# WORK ITEM
Retype all of the entries precisely.

(Stored data entries)
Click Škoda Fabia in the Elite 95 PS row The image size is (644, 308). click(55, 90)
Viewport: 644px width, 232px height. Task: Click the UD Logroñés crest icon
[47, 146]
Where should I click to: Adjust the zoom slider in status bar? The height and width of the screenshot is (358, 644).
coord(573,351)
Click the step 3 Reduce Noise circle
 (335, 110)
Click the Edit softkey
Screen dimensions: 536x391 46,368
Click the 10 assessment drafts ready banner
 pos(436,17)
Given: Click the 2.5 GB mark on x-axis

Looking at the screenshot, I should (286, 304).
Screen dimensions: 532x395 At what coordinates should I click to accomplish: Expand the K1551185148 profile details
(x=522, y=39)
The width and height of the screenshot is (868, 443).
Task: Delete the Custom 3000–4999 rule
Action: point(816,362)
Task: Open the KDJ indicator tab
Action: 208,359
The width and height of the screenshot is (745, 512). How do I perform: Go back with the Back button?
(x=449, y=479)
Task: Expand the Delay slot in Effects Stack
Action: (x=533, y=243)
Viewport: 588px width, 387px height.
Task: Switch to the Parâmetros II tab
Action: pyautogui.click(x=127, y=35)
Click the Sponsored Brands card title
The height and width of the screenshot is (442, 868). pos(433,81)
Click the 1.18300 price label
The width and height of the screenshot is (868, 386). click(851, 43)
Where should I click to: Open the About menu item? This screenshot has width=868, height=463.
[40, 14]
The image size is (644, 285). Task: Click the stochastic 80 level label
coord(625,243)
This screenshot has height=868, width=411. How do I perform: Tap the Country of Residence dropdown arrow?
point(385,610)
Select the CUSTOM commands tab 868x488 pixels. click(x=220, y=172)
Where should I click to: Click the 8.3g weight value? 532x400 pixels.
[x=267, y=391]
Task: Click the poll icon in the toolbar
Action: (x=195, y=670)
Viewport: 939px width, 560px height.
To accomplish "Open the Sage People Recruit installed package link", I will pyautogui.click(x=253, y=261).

# ANSWER BOX
Click Škoda Fabia in the Elite 95 PS row The image size is (644, 308). click(55, 90)
Viewport: 644px width, 232px height. Task: Click the UD Logroñés crest icon
[47, 146]
Where should I click to: Adjust the zoom slider in status bar? The height and width of the screenshot is (358, 644).
coord(573,351)
Click the step 3 Reduce Noise circle
 (335, 110)
Click the Edit softkey
Screen dimensions: 536x391 46,368
Click the 10 assessment drafts ready banner
 pos(436,17)
Given: Click the 2.5 GB mark on x-axis

Looking at the screenshot, I should (286, 304).
Screen dimensions: 532x395 At what coordinates should I click to accomplish: Expand the K1551185148 profile details
(x=522, y=39)
The width and height of the screenshot is (868, 443).
Task: Delete the Custom 3000–4999 rule
Action: point(816,362)
Task: Open the KDJ indicator tab
Action: 208,359
The width and height of the screenshot is (745, 512). How do I perform: Go back with the Back button?
(x=449, y=479)
Task: Expand the Delay slot in Effects Stack
Action: (x=533, y=243)
Viewport: 588px width, 387px height.
Task: Switch to the Parâmetros II tab
Action: pyautogui.click(x=127, y=35)
Click the Sponsored Brands card title
The height and width of the screenshot is (442, 868). pos(433,81)
Click the 1.18300 price label
The width and height of the screenshot is (868, 386). click(851, 43)
Where should I click to: Open the About menu item? This screenshot has width=868, height=463.
[40, 14]
The image size is (644, 285). Task: Click the stochastic 80 level label
coord(625,243)
This screenshot has height=868, width=411. How do I perform: Tap the Country of Residence dropdown arrow?
point(385,610)
Select the CUSTOM commands tab 868x488 pixels. click(x=220, y=172)
Where should I click to: Click the 8.3g weight value? 532x400 pixels.
[x=267, y=391]
Task: Click the poll icon in the toolbar
Action: (x=195, y=670)
Viewport: 939px width, 560px height.
To accomplish "Open the Sage People Recruit installed package link", I will pyautogui.click(x=253, y=261).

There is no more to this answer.